When an engine is made smaller they can often do the opposite remove the first low pressure compressor stage to reduce the core size. You can see this on the E-175 and MRJ geared turbofans.
RRUltrafan wrote:What determines the capability of the amount an engine can grow and be developed without changing the design?
Matt6461 wrote:[sits down, waits for Lightsaber's reply. Has a thought based on engine trends but it's really more a question to Lightsaber - am I thinking in the right direction?]
- (1)that max core efficiency is dictated by max temperature
- (2) given that an engine family can have a broad range of thrust levels that broadly correlates with increases to OPR
- (3)given that the highest-rated members of engine families, all else being equal, tend to have slightly lower SFC (TXWB-97 is an exception, but not all else is equal there)
...given these trends I notice, it appears that the highest growth models within an engine family pay an SFC price for their higher T/W. OPR doesn't add fuel efficiency past some point unless max temp rises with it, it just gets more work from the engine (while spinning the fan faster - lower propulsive efficiency).
If I'm right about that, then there's some crossover point where the benefits of uprating:
(1) lower engine weight for given thrust
(2) lower engine nacelle drag for given thrust
(3) lower engine acquisition cost for cheaper-to-develop derivative versus lower-SFC but more expensive optimized engine
(4) shorter MLG and/or ability to fit underwing
...where these benefits of up-rating are outweighed by:
(1) lower SFC
(2) higher maintenance cost and on-wing time for highly-stressed up-rated model.
The range of up-rating within a family seems to settle around ~33% difference between most- and least-powerful family members (CFM LEAP, for example, spans 24k thrust to 32k).
That might be totally wrong - engines are mostly a black box to me at this point. Hopefully Lightsaber will correct where necessary or just tell everyone to skip this reply.

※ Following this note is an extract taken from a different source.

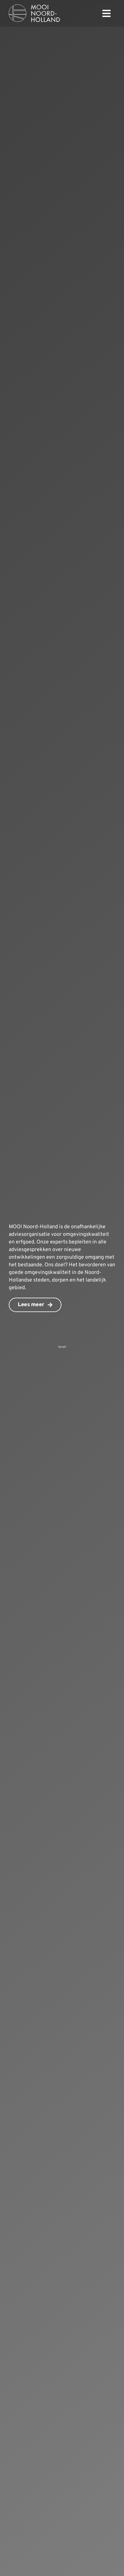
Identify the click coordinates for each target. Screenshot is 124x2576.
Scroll (62, 1347)
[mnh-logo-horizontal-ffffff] (34, 7)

Engines are always designed for 15% of growth.
Lightsaber wrote:You did an excellent job.
Lightsaber wrote:See... We have other engine experts.
Lightsaber wrote:Limits come in multiple areas, but can be bypassed by minor aerodynamic changes such as enlarging the low compressor to give more air to burn at the same temperature with minor changes. This does reduce bypass ratio and hurts TSFC.
Lightsaber wrote:But then technology marches on. CMC PIPs will increase the LEAP and PW1100G allowed thrust. However, this will probably be for hot/high thrust.
As PIPs roll in, the higher thrust engines benefit more. Thus shrinks stop selling as the cost per flight difference shrinks.
But then technology marches on. CMC PIPs will increase the LEAP and PW1100G allowed thrust. However, this will probably be for hot/high thrust.